Other countries may also emerge from the recession faster than the US. Many Eastern European and Asian countries have more open markets and lower overall labor costs than here, and are rapidly industrializing. These moves are likely to lead to improvements in the standard of living, most likely accompanies by a rise in the value of real estate. Things are also looking up in China, Japan, Singapore, France, and Germany among others.
The worst reason to invest overseas is that these locations are exotic. I have seen many marketing packages for flashy developments in beautiful parts of the world, or even on cruise ships. Typically these developments are selling “lifestyle” – beautiful views and luxury. But typical investors in these deals aren’t going to get the lifestyle – their tenants are. They are making an emotional decision in a situation that calls for hard-nosed financial analysis. Will the property make a profit? That’s the only question that needs answering.
Why I won’t invest overseas (yet)
Unfortunately, that’s also a very hard question for the typical investor to answer with an overseas property. Sure, you can predict the overall direction of a country’s economy to a certain degree. However, there are several factors that make it harder to predict how an individual property will do.
- It’s much harder to research specific areas in a foreign country. Not only will there be less information available, much of it will be in a foreign language. You might think you’re buying in the Korean equivalent of Cupertino, California, while you’re really buying in that country’s Camden, New Jersey.
- It’s much harder to know and trust the legal system. I’m not implying that the foreign country’s system will be corrupt. It’s just that, well, you really won’t understand it. How does the eviction process work in Thailand? Who knows?
- It’s much harder to get to know the property itself. This is really the deal-breaker for me.
My rentals are in a town that is just 20 miles from here, so I can get there pretty easily. Even with a property manager, I still want to check on the place myself from time to time to be sure it’s well-maintained.
If I buy property in a remote location in the continental US, the travel costs in time and money are still low enough that I can justify going there every few months.

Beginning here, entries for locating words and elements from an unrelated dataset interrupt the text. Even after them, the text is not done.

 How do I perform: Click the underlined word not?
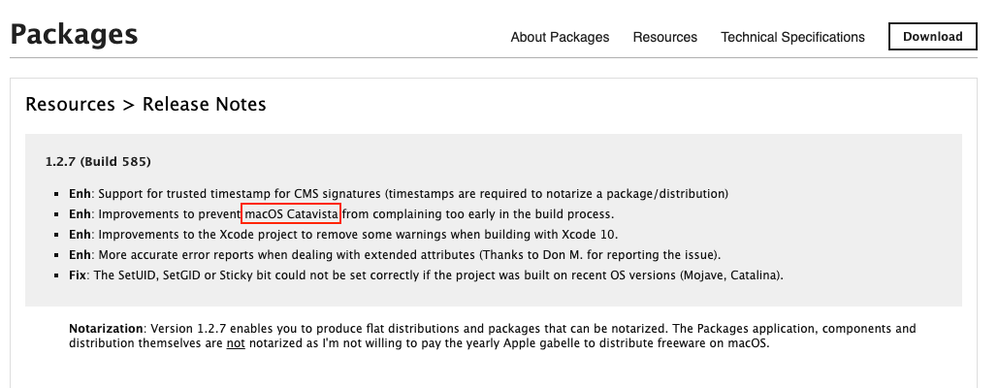click(x=235, y=343)
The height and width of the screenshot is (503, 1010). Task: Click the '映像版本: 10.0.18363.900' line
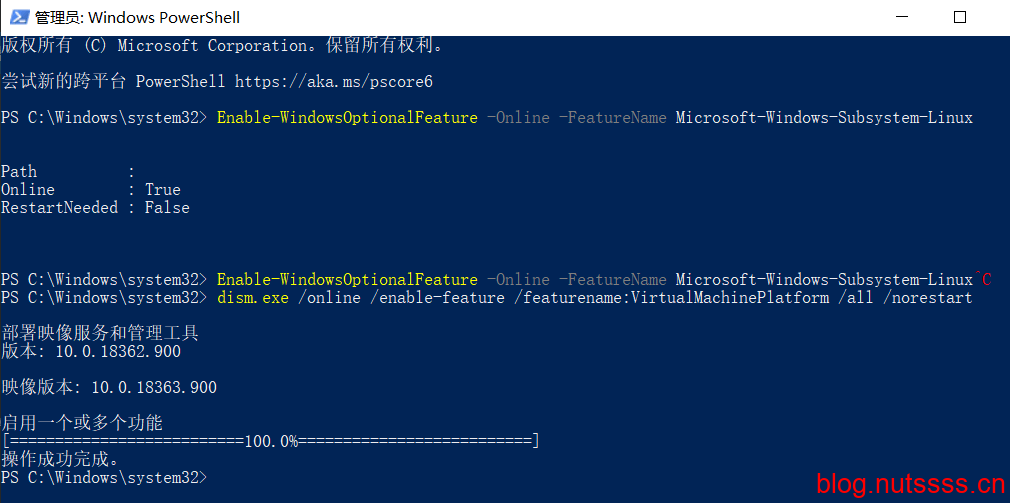109,388

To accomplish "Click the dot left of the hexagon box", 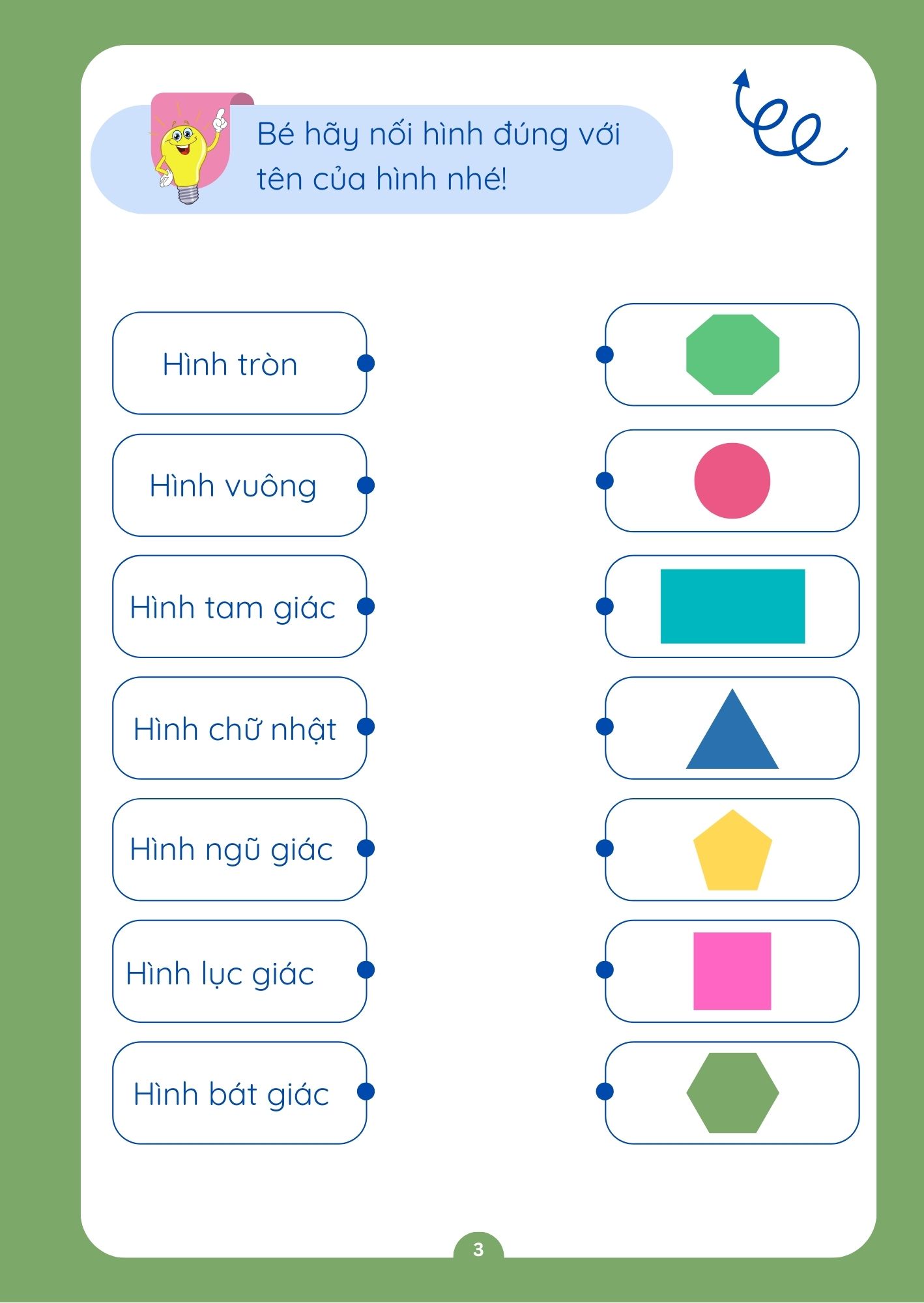I will [x=605, y=1091].
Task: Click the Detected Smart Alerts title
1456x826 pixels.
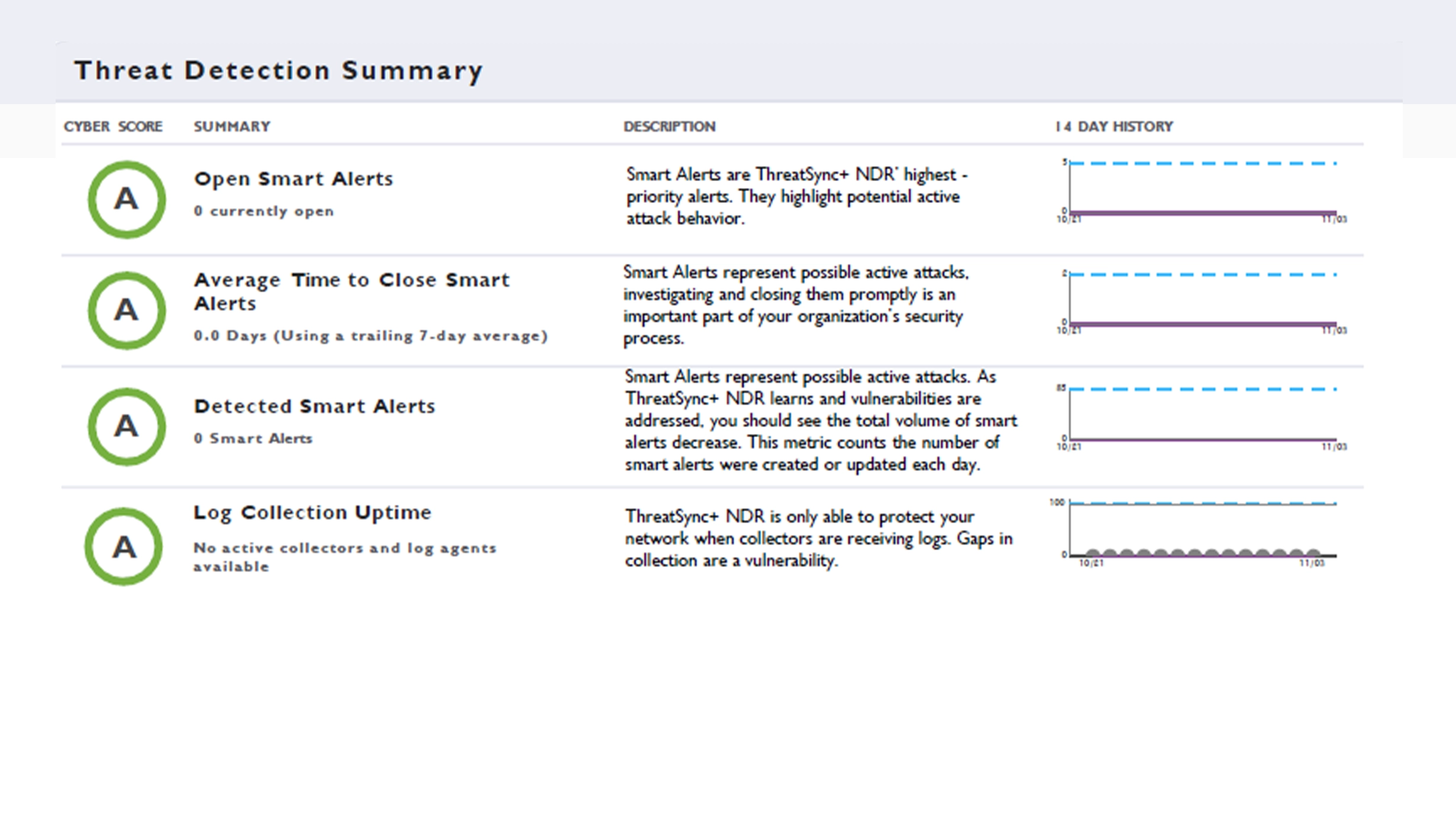Action: (314, 406)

On the other hand, let’s say I do buy in Ulan Bator and want to go inspect the property. The round trip will require about 40 hours on airplanes at a cost of more than $2000. It is physically impossible for me to get there and back in less than three calendar days.
All of these factors mean that if I buy over there, I have to trust the local property manager big-time. I’ll have very little clue if he’s making bad decisions or cheating me.

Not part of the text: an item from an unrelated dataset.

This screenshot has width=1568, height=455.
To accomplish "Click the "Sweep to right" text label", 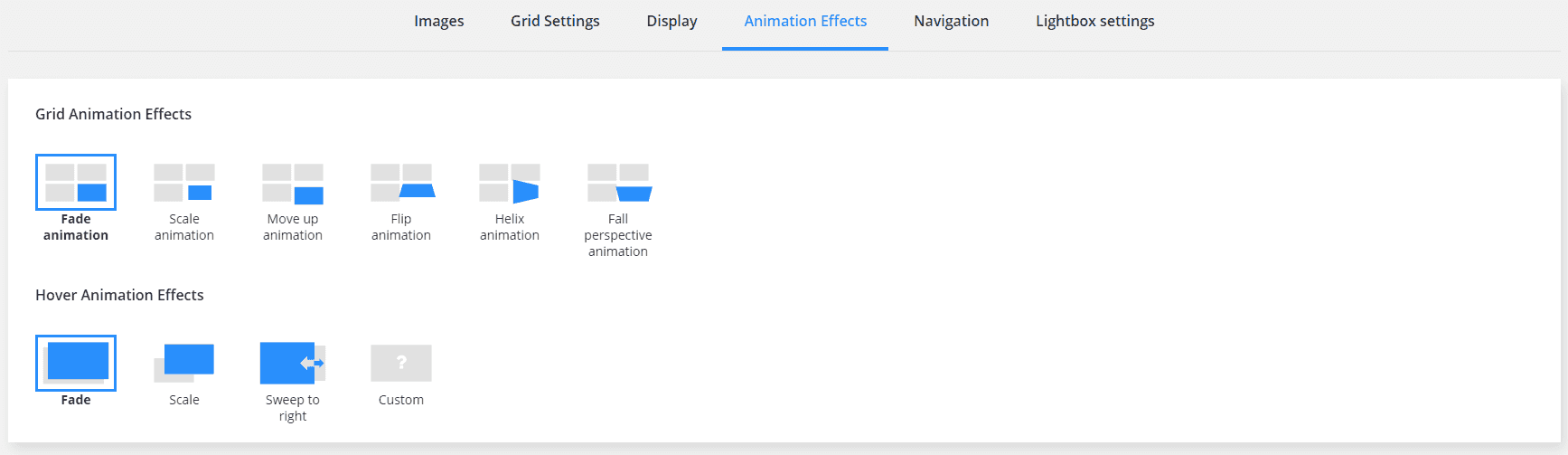I will (x=293, y=408).
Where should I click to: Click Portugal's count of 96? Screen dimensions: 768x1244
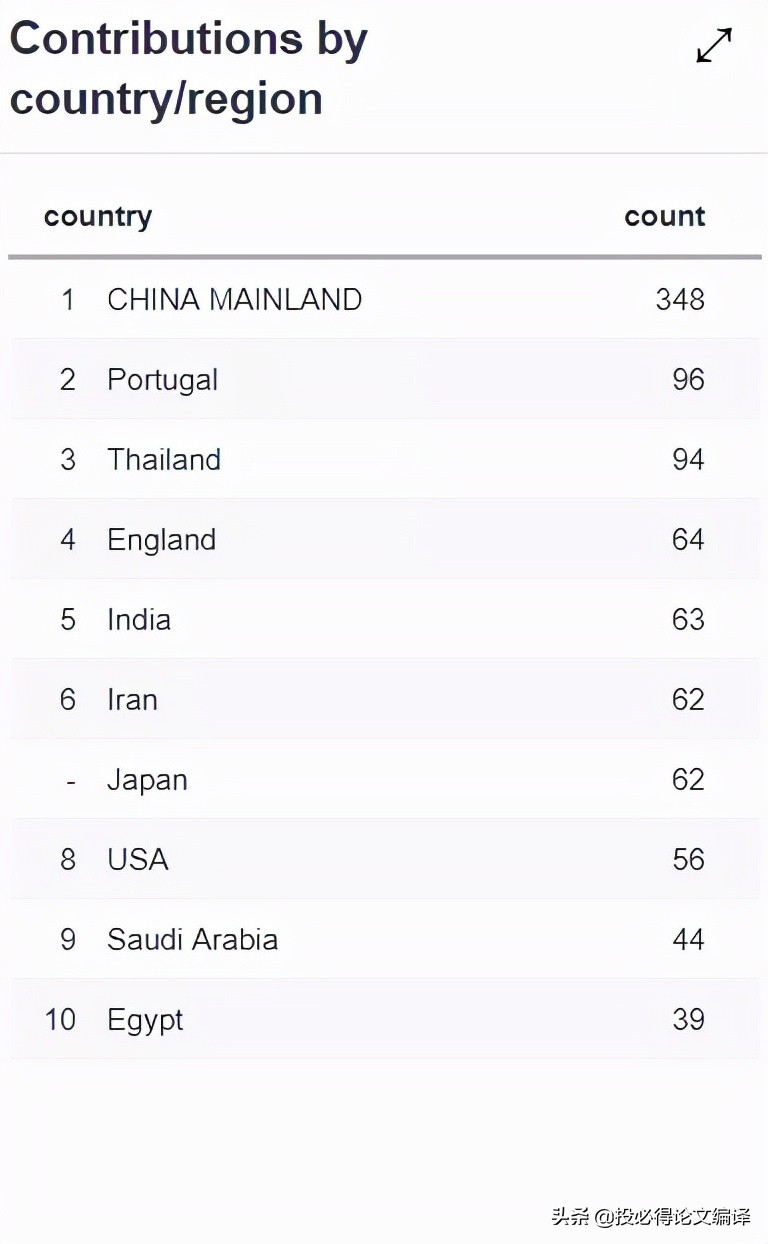(x=688, y=380)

Who should invest overseas?
Just because I won’t invest overseas doesn’t mean you shouldn’t. If you are more willing to take a risk for what could be a substantial profit, overseas investing might be for you.
If you really know a foreign area, of course, you substantially cut down on the risk of owning property there. Imagine an investor who grew up in Poland and still has friends and family there. He is far more likely to do well with a property there than someone who doesn’t know the first thing about Poland (like me).
Finally, as we’re weighing risks, we also have to weigh rewards. I can imagine some overseas opportunities becoming so compelling, with such terrific potential, that even risk-averse investors will take an interest. We’ll have to see what the next few years bring.